Rhoda Flaxman is a retired English professor who taught British and American Literature and directed Brown’s writing-across-the curriculum program. Rhoda is author of Victorian Word Painting and Narrative and presently serves as founding Director of The Open University of Wellfleet. She is an avid walker, swimmer, reader and participates actively in the lives of her children and eleven grand-children.
Mela Frye is a poet and high school English teacher who lives in Connecticut with her husband and son. She’s worked at the National Endowment for the Arts, taught at Johns Hopkins University, and bartended at Red Lobster. She once told Ernest Gaines she loved his novel, As I Lay Dying. Find Mela on Instagram @melakfrye.
Katie Noah Gibson is a writer, editor and compulsive tea-drinker living in the Boston area with her husband. Born in Texas, she’s a lifelong Anglophile with a particular love for Oxford, but loves to travel just about anywhere. You can find her at her blog, Cakes, Tea and Dreams, reviewing books at Shelf Awareness, or on Twitter at @katiengibson.
Ann V. Klotz is the mother of three (2 daughters off in the world, 1 son at home) and the Head of a girls’ school in Shaker Heights, OH, where she follows the lives and learning of 640 children, ages 2 to 18. Her house is cluttered with books and alive with the shenanigans of 3 rescue dogs, 3 cats and one long-lived gold fish. She blogs semi regularly for the Huffington Post. You can read more of her writing at annvklotz.com or #annklotz.
Stacey Loscalzo is a reader and writer living outside of New York City with her husband and their two daughters. She writes for various local parenting publications and blogs at www.staceyloscalzo.com. Stacey loves to read anything at all from adult novels and memoirs to picture books. Find Stacey on Twitter @staceyloscalzo.

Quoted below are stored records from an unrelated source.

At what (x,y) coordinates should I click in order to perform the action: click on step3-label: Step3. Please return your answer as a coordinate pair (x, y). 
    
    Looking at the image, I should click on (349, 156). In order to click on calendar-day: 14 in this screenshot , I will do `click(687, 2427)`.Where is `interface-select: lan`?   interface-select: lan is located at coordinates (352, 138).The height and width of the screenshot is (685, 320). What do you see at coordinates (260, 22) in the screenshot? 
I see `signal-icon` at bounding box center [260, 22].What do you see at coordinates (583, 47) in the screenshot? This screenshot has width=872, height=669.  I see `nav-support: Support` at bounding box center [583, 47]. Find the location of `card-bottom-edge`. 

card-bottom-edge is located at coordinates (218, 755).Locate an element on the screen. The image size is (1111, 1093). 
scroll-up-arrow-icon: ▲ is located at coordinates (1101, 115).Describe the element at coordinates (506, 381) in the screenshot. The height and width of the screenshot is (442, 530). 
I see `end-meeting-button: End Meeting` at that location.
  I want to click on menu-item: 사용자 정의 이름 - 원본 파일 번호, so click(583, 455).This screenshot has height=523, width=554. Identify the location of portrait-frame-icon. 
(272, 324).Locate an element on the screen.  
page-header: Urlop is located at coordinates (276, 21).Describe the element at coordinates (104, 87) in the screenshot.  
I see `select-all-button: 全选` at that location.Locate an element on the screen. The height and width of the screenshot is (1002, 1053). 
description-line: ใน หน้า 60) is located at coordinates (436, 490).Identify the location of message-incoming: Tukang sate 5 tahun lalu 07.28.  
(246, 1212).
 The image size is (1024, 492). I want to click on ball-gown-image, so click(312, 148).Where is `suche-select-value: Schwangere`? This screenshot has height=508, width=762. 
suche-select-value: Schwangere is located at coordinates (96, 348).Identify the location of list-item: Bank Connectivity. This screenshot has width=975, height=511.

Lindsey Mead is a wife, mother, writer, and headhunter who lives outside of Boston with her husband, daughter, and son. Lindsey’s writing has been published and anthologized in a variety of print and on-line sources, and she blogs regularly at A Design So Vast. You can find Lindsey on Twitter at @lemead and on Instagram at lemead.
Cricket Mikheev is a head of lower school, a mother of four, a longtime student of Russian literature, and an avid knitter. Due to the hubbub of daily life, she is consistently delighted when she can find and finish a book she has begun reading. Cricket can be found on Twitter @
Ari Pinkus is a writer for the American Communities Project and a former writer and editor at the National Association of Independent Schools in Washington, DC, where she played a pivotal role in producing and editing the content of Independent School magazine. She launched and oversaw the magazine’s blog, Independent Ideas, which frequently covered cutting-edge topics like creativity, digital citizenship, mindfulness, sustainability, and diversity. She can be found on Twitter @ajp112.
Katrina Smith is a junior at UNC Chapel Hill, majoring in English and Philosophy, Politics & Economics, and minoring in Spanish. She works as a writing coach at UNC’s Writing Center and is the Sergeant-At-Arms for the Dialectic and Philanthropic Societies, one of world’s oldest debating and literary societies. Her lifelong love has been 19th century women authors, but she has been found more recently reading modern non-fiction, with an emphasis on social justice. You can find her on twitter @katrebsmi.
When people meet Vicky Waldthausen, they think she’s an extrovert—she adamantly disagrees. Fondly known as Ms. Zen, Vicky teaches English and creative writing at her former high school in Charlotte, NC. She is bilingual and has strong opinions about the varying translations of The Metamorphosis. Vicky likes to think she’s a mix of all the places she’s lived: New York, Berlin, Geneva, Brasov, Chapel Hill, and Charlotte. But y’all, she’s a southerner at heart.